▶ **About this task**: Write out all records as given; omit images.

= = = =

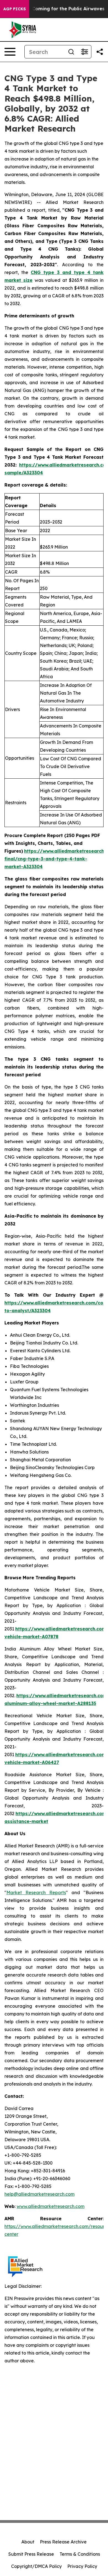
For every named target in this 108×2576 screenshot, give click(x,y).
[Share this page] (100, 51)
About (27, 2542)
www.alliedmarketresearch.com (50, 2206)
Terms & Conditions (80, 2554)
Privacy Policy (82, 2566)
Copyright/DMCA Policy (36, 2566)
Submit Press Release (31, 2554)
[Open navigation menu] (10, 51)
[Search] (71, 51)
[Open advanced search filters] (84, 51)
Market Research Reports (36, 1892)
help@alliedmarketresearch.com (39, 2194)
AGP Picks (14, 8)
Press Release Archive (63, 2542)
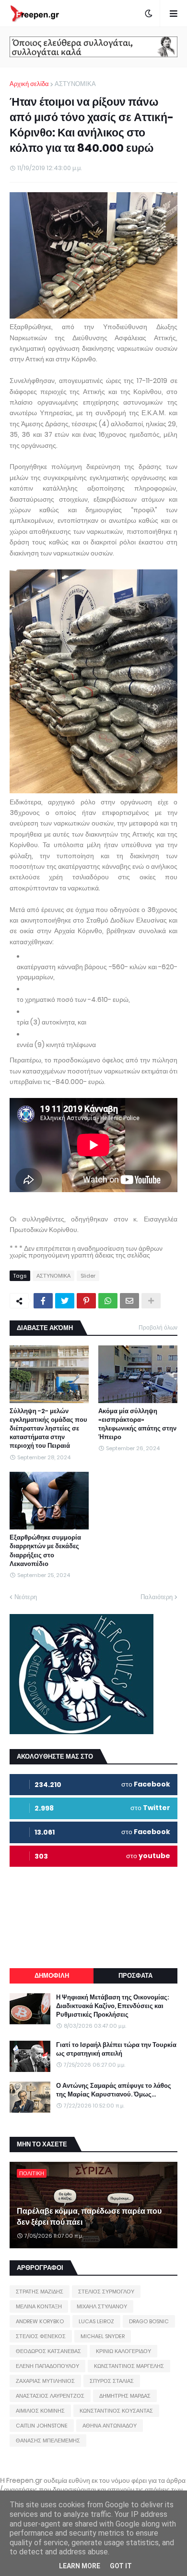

= = = =

▶ **Written answer**:
For every named target in this 108×2576 screenshot, give click(x,y).
[Share this page] (100, 51)
About (27, 2542)
www.alliedmarketresearch.com (50, 2206)
Terms & Conditions (80, 2554)
Privacy Policy (82, 2566)
Copyright/DMCA Policy (36, 2566)
Submit Press Release (31, 2554)
[Open navigation menu] (10, 51)
[Search] (71, 51)
[Open advanced search filters] (84, 51)
Market Research Reports (36, 1892)
help@alliedmarketresearch.com (39, 2194)
AGP Picks (14, 8)
Press Release Archive (63, 2542)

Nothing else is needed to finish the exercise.